WORK TASK:
I'd like the entries that follow repeated exactly, with the pictures left out.

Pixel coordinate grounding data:

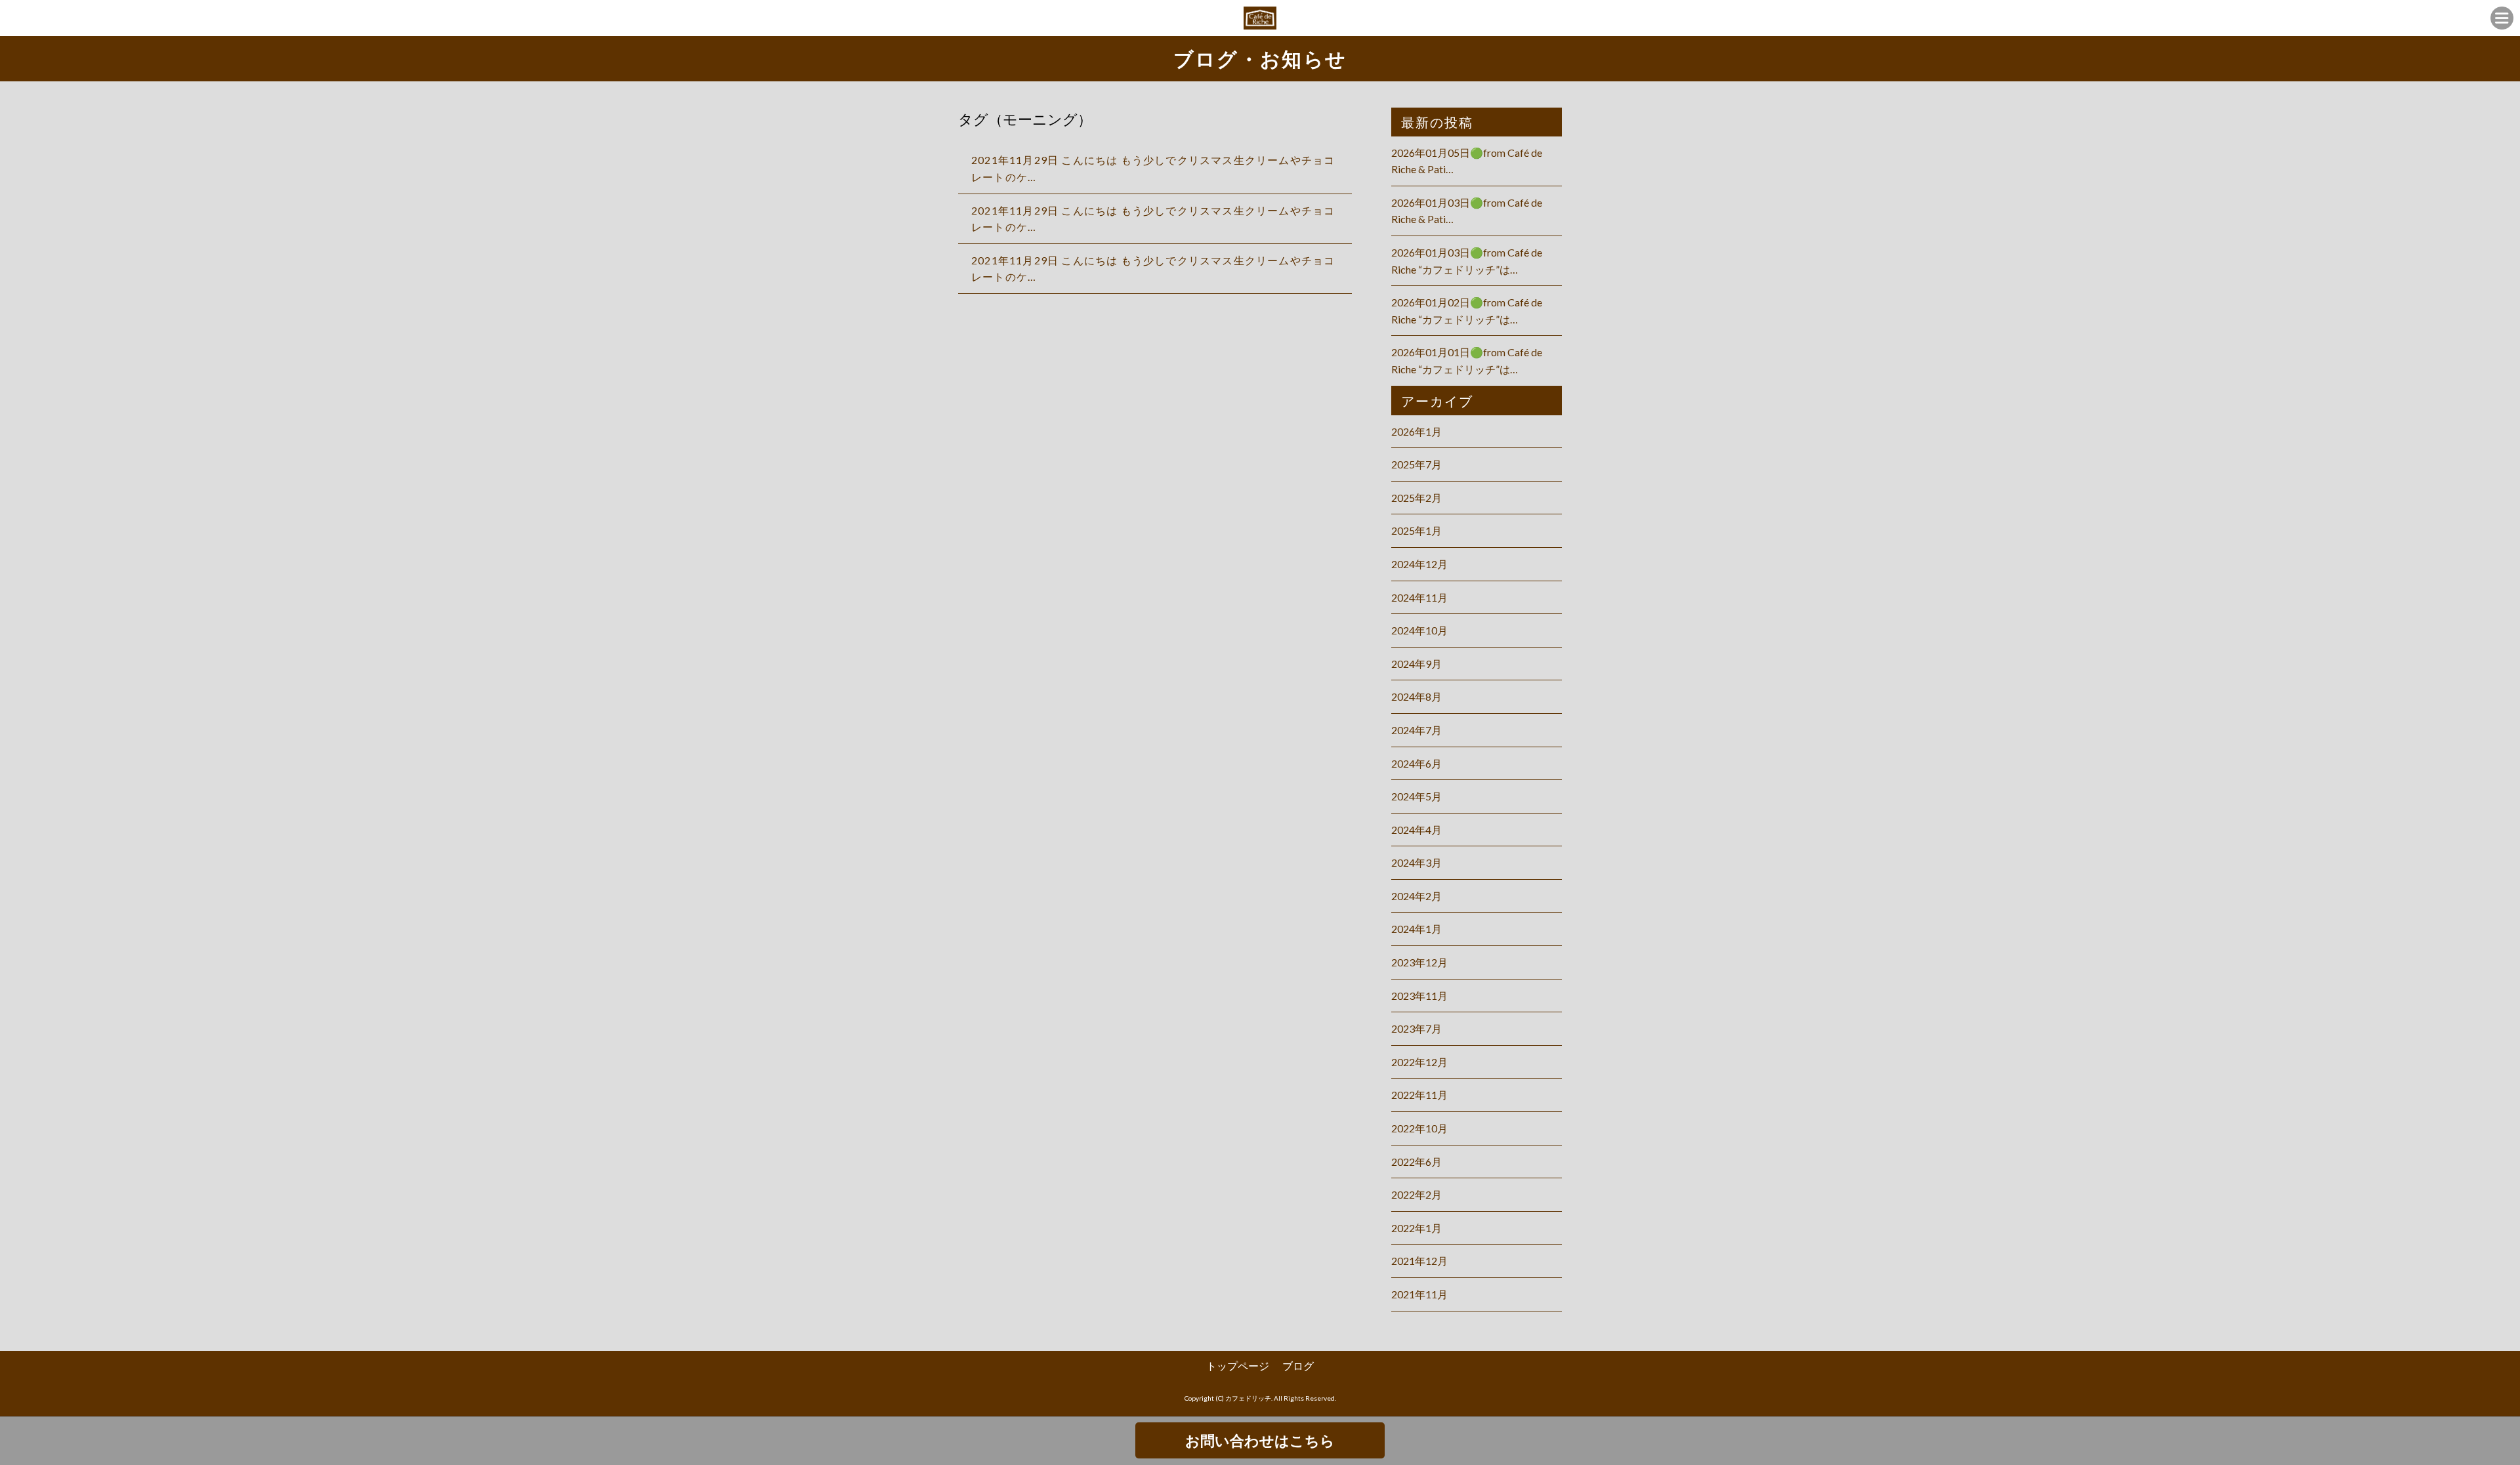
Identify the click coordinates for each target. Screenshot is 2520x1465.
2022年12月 (1419, 1062)
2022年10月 (1419, 1128)
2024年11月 (1419, 597)
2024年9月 (1416, 663)
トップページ (1237, 1365)
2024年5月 (1416, 796)
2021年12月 (1419, 1260)
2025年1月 (1416, 530)
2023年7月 (1416, 1028)
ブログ (1298, 1365)
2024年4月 (1416, 829)
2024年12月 (1419, 564)
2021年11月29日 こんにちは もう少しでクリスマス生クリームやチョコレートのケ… (1153, 168)
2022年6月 (1416, 1161)
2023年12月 (1419, 962)
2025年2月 (1416, 497)
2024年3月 (1416, 862)
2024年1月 (1416, 928)
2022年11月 (1419, 1094)
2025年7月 (1416, 464)
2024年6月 (1416, 763)
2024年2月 (1416, 896)
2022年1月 (1416, 1228)
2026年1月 (1416, 431)
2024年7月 (1416, 730)
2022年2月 (1416, 1194)
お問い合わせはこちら (1260, 1440)
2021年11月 (1419, 1294)
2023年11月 (1419, 995)
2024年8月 (1416, 696)
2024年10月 (1419, 630)
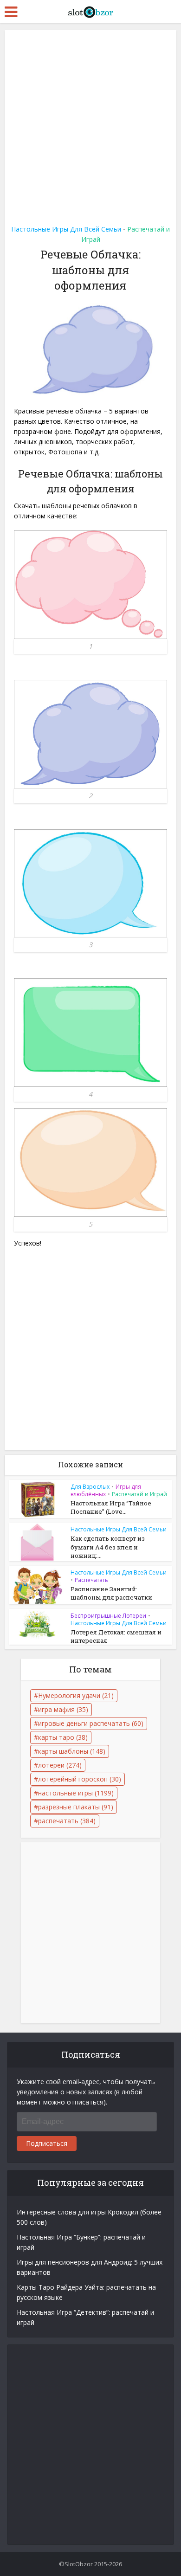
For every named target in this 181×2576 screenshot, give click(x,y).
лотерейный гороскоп (79, 1779)
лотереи (60, 1765)
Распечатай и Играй (139, 1494)
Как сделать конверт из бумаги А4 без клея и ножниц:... (108, 1546)
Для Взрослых (90, 1487)
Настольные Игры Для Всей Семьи (66, 229)
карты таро (63, 1737)
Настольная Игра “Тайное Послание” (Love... (111, 1507)
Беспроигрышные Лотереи (108, 1616)
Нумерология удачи (76, 1695)
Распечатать (91, 1580)
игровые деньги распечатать (90, 1723)
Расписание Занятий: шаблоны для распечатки (111, 1593)
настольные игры (76, 1792)
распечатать (67, 1820)
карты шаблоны (71, 1751)
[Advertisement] (90, 124)
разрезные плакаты (75, 1806)
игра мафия (63, 1709)
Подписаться (46, 2143)
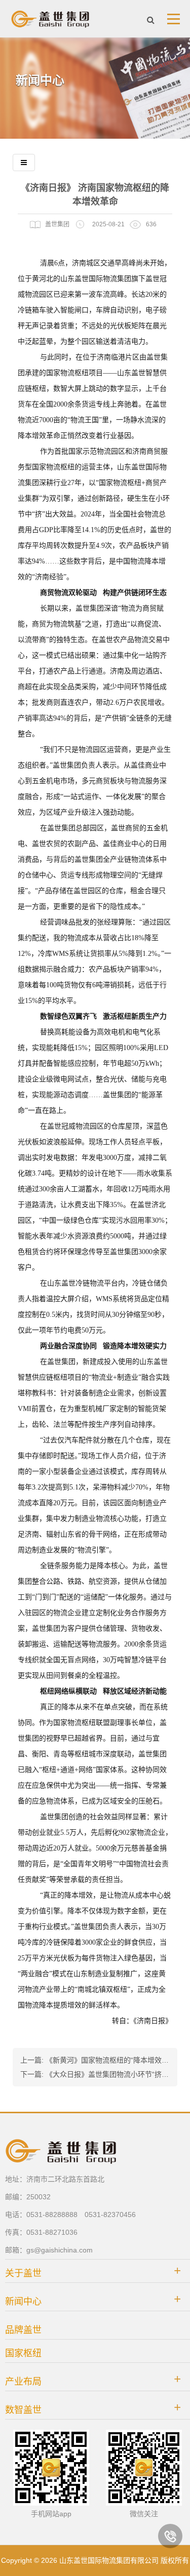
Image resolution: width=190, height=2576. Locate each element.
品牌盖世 (23, 2330)
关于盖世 (23, 2273)
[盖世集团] (50, 19)
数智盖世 (23, 2410)
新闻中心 (23, 2302)
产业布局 (23, 2382)
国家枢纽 (23, 2353)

ANSWER TO THE EXERCISE:
Identify the click coordinates for each target. Screenshot is 2520x1465.
2022年12月 (1419, 1062)
2022年10月 (1419, 1128)
2024年11月 (1419, 597)
2024年9月 (1416, 663)
トップページ (1237, 1365)
2024年5月 (1416, 796)
2021年12月 (1419, 1260)
2025年1月 (1416, 530)
2023年7月 (1416, 1028)
ブログ (1298, 1365)
2024年4月 (1416, 829)
2024年12月 (1419, 564)
2021年11月29日 こんにちは もう少しでクリスマス生クリームやチョコレートのケ… (1153, 168)
2022年6月 (1416, 1161)
2023年12月 (1419, 962)
2025年2月 (1416, 497)
2024年3月 (1416, 862)
2024年1月 (1416, 928)
2022年11月 (1419, 1094)
2025年7月 (1416, 464)
2024年6月 (1416, 763)
2024年2月 (1416, 896)
2022年1月 (1416, 1228)
2026年1月 (1416, 431)
2024年7月 (1416, 730)
2022年2月 (1416, 1194)
お問い合わせはこちら (1260, 1440)
2021年11月 (1419, 1294)
2023年11月 (1419, 995)
2024年8月 (1416, 696)
2024年10月 (1419, 630)
For every named target in this 181×2576 screenshot, give click(x,y).
лотерейный гороскоп (79, 1779)
лотереи (60, 1765)
Распечатай и Играй (139, 1494)
Как сделать конверт из бумаги А4 без клея и ножниц:... (108, 1546)
Для Взрослых (90, 1487)
Настольные Игры Для Всей Семьи (66, 229)
карты таро (63, 1737)
Настольная Игра “Тайное Послание” (Love... (111, 1507)
Беспроигрышные Лотереи (108, 1616)
Нумерология удачи (76, 1695)
Распечатать (91, 1580)
игровые деньги распечатать (90, 1723)
Расписание Занятий: шаблоны для распечатки (111, 1593)
настольные игры (76, 1792)
распечатать (67, 1820)
карты шаблоны (71, 1751)
[Advertisement] (90, 124)
разрезные плакаты (75, 1806)
игра мафия (63, 1709)
Подписаться (46, 2143)
Image resolution: width=190, height=2576. Locate each element.
品牌盖世 (23, 2330)
关于盖世 (23, 2273)
[盖世集团] (50, 19)
数智盖世 (23, 2410)
新闻中心 (23, 2302)
产业布局 (23, 2382)
国家枢纽 (23, 2353)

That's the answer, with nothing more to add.